The drive to herd children back into classrooms has been demanded by businessmen and international financial institutes from as far back as late 2020. The effort to keep children safe from a deadly virus was seen from the onset as an unacceptable cap on the production of profits in the country. In December 2020, the Asian Development Bank (ADB) released a report claiming the cost of school closures to save lives was too high for the benefit gained.

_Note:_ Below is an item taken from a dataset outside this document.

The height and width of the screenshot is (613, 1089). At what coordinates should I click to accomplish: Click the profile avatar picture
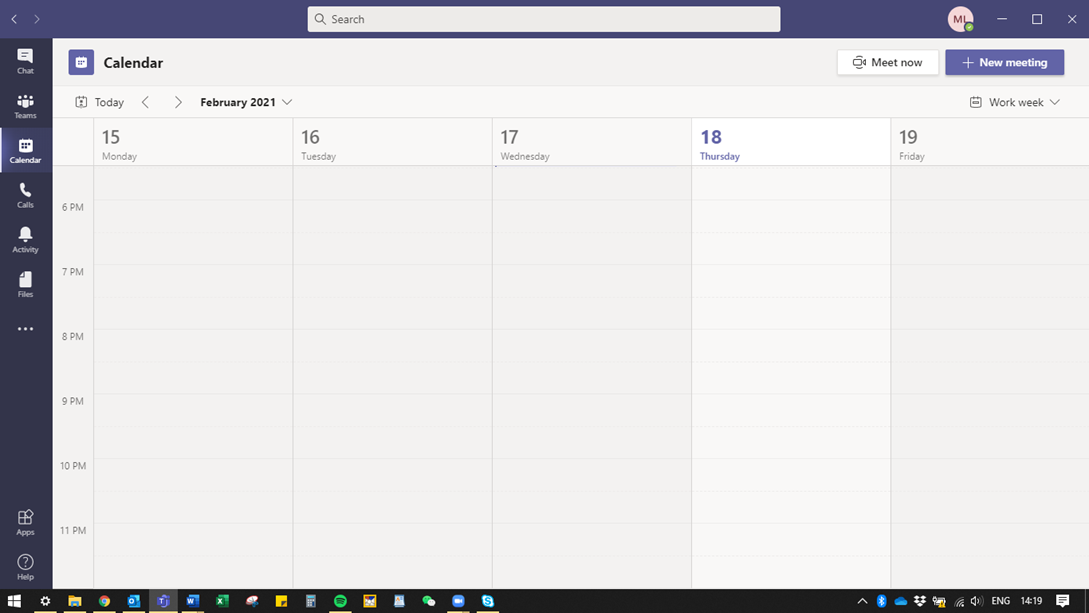coord(960,19)
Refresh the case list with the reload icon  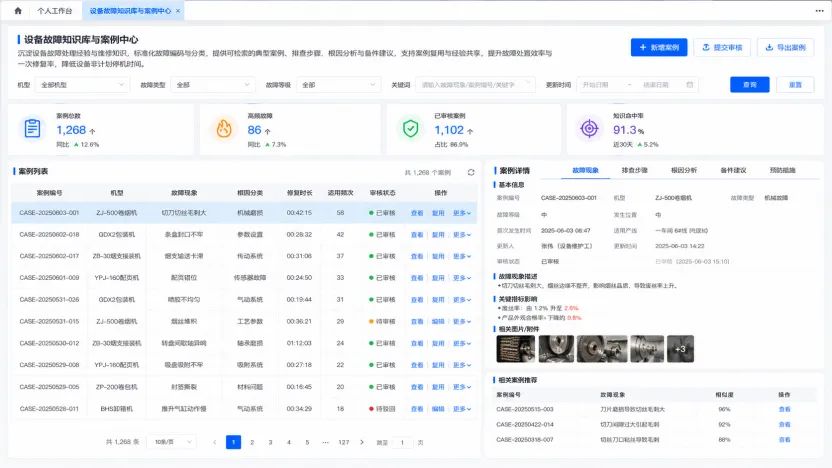tap(471, 172)
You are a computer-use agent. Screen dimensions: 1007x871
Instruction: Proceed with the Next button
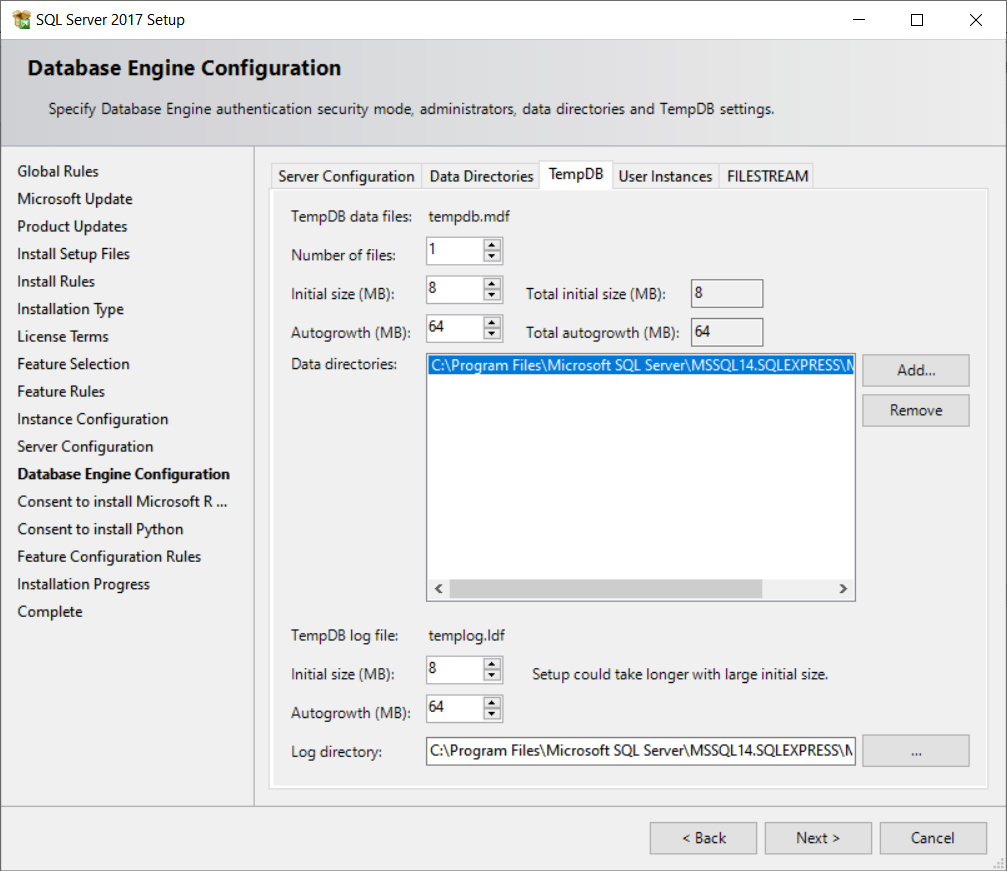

The cost of saving a life, according to the ADB, “equates to ₱768 million per life saved for closure at all levels, ₱366 million per life saved from closure for 15+ year olds, and ₱1.38 billion per life saved from closure for those under 15 years of age. These costs are far higher than is typically considered acceptable for public policy.” The figures are absurd, but the calculations demonstrate with their cold remorseless logic precisely what is at stake for world capitalism: children’s lives are not as valuable as profit margins.

The return to in-person schooling is being presented as an urgent measure to address the over 90 percent learning poverty rate reported by the World Bank in 2022. Learning poverty is defined as the inability of a 10-year-old to read and comprehend a single line of text or sentence.

That figure for learning poverty in the Philippines stood at already appalling 70 percent in 2019 prior to the pandemic lockdown. Education in the country has never been funded at a rate that would even remotely meet the needs of children. The lockdown exacerbated this crisis, not because it ended in-class education, but because alternative forms of instruction received little funding and parents received no aid. 

The claim that children are being forced back into dangerous, overcrowded and dilapidated classrooms for their own good is a lie. The concern of the Marcos government, like its counterparts around the globe is profit, ensuring above all that parents are in factories and workplaces, and not at home caring for their families.